É curioso notar que tem sido os EUA - contrariamente ao que é divulgado pela ortodoxia revolucionária europeia - o bastião onde se desenvolveram as grandes lutas sociais, laborais, culturais e politicas dos últimos dois séculos. Desde as lutas pelo sufrágio universal, pela emancipação da mulher, pela igualdade racialou mesmo pela liberdade de expressão, religiosa e de imprensa.

A própria Igreja Católica, institui também no seu calendário religioso o 1º de Maio em honra de S. José Operário, pai de Jesus Cristo, exaltando assim os valores do trabalho e a dignificação dos trabalhadores.

O Trabalho é um valor social e cultural fundamental na nossa sociedade.
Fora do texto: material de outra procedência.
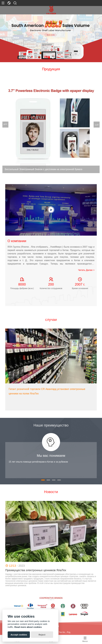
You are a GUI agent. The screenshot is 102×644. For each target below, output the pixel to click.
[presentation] (7, 124)
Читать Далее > (63, 253)
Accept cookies (19, 634)
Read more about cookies (28, 627)
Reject (42, 634)
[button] (49, 58)
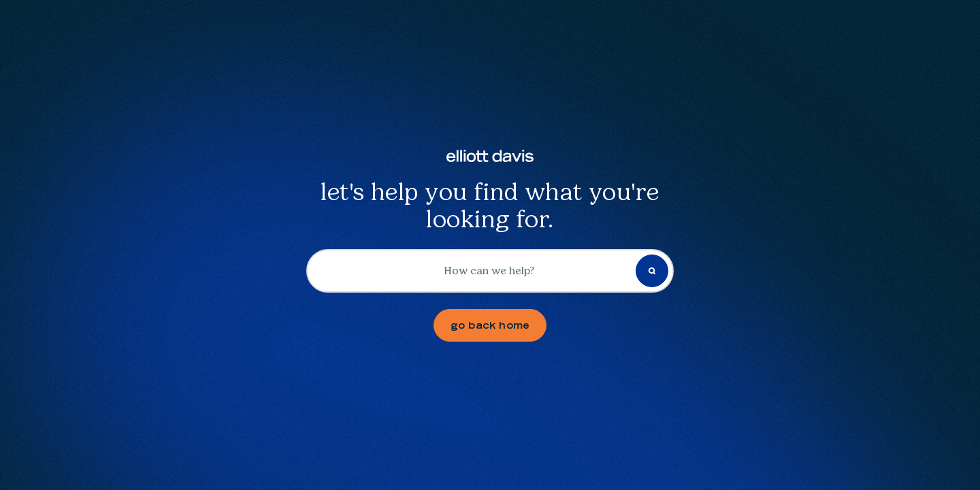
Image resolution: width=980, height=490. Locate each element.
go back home (490, 325)
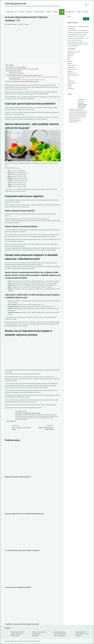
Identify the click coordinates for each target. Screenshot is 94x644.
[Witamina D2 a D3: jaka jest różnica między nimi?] (33, 459)
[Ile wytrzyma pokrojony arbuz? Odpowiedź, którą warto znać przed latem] (50, 634)
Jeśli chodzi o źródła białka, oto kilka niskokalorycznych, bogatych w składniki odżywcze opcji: (27, 80)
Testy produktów (72, 83)
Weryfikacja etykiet (88, 12)
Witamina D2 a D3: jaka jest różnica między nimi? (18, 477)
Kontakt (79, 12)
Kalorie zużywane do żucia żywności (16, 72)
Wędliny (70, 85)
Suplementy (71, 81)
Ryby (69, 77)
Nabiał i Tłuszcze (72, 65)
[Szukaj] (89, 4)
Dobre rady (29, 12)
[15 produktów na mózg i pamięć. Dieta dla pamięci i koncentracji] (33, 606)
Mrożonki (70, 63)
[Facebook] (86, 4)
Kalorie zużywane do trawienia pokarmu (16, 74)
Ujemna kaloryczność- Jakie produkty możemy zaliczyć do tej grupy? (22, 69)
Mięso (69, 58)
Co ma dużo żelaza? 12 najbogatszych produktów (18, 587)
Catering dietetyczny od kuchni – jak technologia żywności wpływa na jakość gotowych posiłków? (78, 44)
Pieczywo (70, 71)
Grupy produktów (71, 12)
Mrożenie (48, 12)
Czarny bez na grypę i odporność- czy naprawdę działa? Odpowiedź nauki (24, 514)
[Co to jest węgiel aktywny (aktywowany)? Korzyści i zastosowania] (33, 532)
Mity (16, 12)
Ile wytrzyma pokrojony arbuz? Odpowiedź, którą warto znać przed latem (60, 634)
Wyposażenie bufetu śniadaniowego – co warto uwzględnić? (82, 634)
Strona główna (9, 12)
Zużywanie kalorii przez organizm (13, 71)
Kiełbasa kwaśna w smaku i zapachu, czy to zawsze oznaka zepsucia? (17, 634)
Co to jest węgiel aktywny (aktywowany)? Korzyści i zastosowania (22, 550)
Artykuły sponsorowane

É através dele que nos realizamos; que nos libertamos e até nos santificamos.

E é com muita preocupação e indignação que assistimos actualmente quer Europa, quer em Portugal, e consequentemente nos Açores, a um agressivo revisionismo das leis e das condições do trabalho, onde o trabalhador passa a ser novamente, não uma mais-valia produtiva ou social, mas sim mais um custo ou factor de produção, perfeitamente descartável ou dispensável.

Enquanto esta Europa e este Portugal, estão mais preocupados em salvar bancos, banqueiros, corporações de negócios e parcerias público-privadas, do que em salvar famílias, homens e mulheres, cidadãos, no fundo, dia a dia vamos cavando mais fundo o fosso das desigualdades.

Em Portugal, e obviamente com reflexos nos Açores, está em curso um verdadeiro PREC contra as famílias, contra os trabalhadores e contra as classes médias.

O objectivo é desvalorizar a força do trabalho e pô-la ao nível de outros espaços geográficos, nomeadamente ao valor e preço da mão-de-obra da China ou de outros países do Sul da Ásia.

E acho igualmente curioso que partidos em Portugal - com as suas delegações e interesses nos Açores - e que neste momento estão no poder em Lisboa, queiram alinhar as leis do trabalho pelas pseudo-leis existentes em territórios onde o esclavagismo e a exploração são dominantes.

É o que se passa com o actual governo neo-comunista liberal de Lisboa, que para satisfazer os ditames da troika e da agiotagem internacional, desrespeitam os direitos dos trabalhadores, das suas organizações representativas e, em muitos casos, atentam contra a carta internacional dos Direitos Humanos.

Neste dia devemos lembrar e reler a enciclica «Rerum Novarum» do Papa Leão XIII, publicada em 15 de Maio de 1891, e que aborda de forma inovadora as relações laborais à data, as condições de trabalho a que os operários estavam sujeitos e constituiu também uma crítica vigorosa à falta de ética e humanismo na sociedade do seu tempo e que tal como hoje, são as grandes causas dos problemas sociais.

Esta Enciclica «Rerum Novarum» constituiu e ainda hoje constitui o pilar fundamental da chamada Doutrina Social da Igreja, cujos princípios foram há muito abandonados pelos partidos portugueses, nomeadamente o ex-CDS, actual PP, e que em tempos se reinvindicaram desta doutrina social.

Hojes, esses partidos são manifestamente anti-sociais e alinham pelos padrões sociais mais exigentes que vigoram na China comunista!